== STORED ROWS
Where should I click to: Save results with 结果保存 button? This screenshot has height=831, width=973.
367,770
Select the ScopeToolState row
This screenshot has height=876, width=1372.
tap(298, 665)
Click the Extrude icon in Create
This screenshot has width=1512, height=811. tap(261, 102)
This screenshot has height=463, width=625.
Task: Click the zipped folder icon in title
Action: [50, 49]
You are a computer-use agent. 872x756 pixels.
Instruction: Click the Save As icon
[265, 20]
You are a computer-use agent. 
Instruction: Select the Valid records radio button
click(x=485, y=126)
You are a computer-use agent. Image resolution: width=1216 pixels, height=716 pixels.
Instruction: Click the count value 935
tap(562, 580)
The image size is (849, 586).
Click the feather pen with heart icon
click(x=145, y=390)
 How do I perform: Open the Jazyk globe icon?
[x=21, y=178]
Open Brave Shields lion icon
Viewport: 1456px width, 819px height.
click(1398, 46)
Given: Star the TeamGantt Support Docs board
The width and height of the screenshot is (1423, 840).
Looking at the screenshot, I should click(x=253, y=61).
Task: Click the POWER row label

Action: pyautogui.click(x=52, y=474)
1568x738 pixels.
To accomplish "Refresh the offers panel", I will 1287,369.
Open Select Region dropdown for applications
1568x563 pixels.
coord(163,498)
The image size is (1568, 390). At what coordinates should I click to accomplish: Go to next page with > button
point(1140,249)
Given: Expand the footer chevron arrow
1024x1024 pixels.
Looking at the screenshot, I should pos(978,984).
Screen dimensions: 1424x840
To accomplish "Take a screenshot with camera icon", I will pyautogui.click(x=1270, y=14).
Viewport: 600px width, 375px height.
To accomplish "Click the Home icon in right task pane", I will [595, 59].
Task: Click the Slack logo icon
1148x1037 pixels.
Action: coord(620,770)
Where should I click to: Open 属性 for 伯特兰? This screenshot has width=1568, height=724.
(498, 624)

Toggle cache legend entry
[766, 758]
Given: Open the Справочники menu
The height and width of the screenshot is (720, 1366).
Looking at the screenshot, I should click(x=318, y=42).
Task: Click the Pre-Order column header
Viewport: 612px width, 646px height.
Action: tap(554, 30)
====
• WHAT THE TASK REQUIRES:
Reproduce all of the records above word for word, with nothing left out or changed.

• THE COMPLETED TASK:
Where should I click to: Save results with 结果保存 button? This screenshot has height=831, width=973.
367,770
Select the ScopeToolState row
This screenshot has height=876, width=1372.
tap(298, 665)
Click the Extrude icon in Create
This screenshot has width=1512, height=811. tap(261, 102)
This screenshot has height=463, width=625.
Task: Click the zipped folder icon in title
Action: [50, 49]
You are a computer-use agent. 872x756 pixels.
Instruction: Click the Save As icon
[265, 20]
You are a computer-use agent. 
Instruction: Select the Valid records radio button
click(x=485, y=126)
You are a computer-use agent. Image resolution: width=1216 pixels, height=716 pixels.
Instruction: Click the count value 935
tap(562, 580)
The image size is (849, 586).
Click the feather pen with heart icon
click(x=145, y=390)
 How do I perform: Open the Jazyk globe icon?
[x=21, y=178]
Open Brave Shields lion icon
Viewport: 1456px width, 819px height.
click(1398, 46)
Given: Star the TeamGantt Support Docs board
The width and height of the screenshot is (1423, 840).
Looking at the screenshot, I should click(x=253, y=61).
Task: Click the POWER row label

Action: pyautogui.click(x=52, y=474)
1568x738 pixels.
To accomplish "Refresh the offers panel", I will 1287,369.
Open Select Region dropdown for applications
1568x563 pixels.
coord(163,498)
The image size is (1568, 390). At what coordinates should I click to accomplish: Go to next page with > button
point(1140,249)
Given: Expand the footer chevron arrow
1024x1024 pixels.
Looking at the screenshot, I should pos(978,984).
Screen dimensions: 1424x840
To accomplish "Take a screenshot with camera icon", I will pyautogui.click(x=1270, y=14).
Viewport: 600px width, 375px height.
To accomplish "Click the Home icon in right task pane", I will [595, 59].
Task: Click the Slack logo icon
1148x1037 pixels.
Action: coord(620,770)
Where should I click to: Open 属性 for 伯特兰? This screenshot has width=1568, height=724.
(498, 624)

Toggle cache legend entry
[766, 758]
Given: Open the Справочники menu
The height and width of the screenshot is (720, 1366).
Looking at the screenshot, I should click(x=318, y=42).
Task: Click the Pre-Order column header
Viewport: 612px width, 646px height.
Action: tap(554, 30)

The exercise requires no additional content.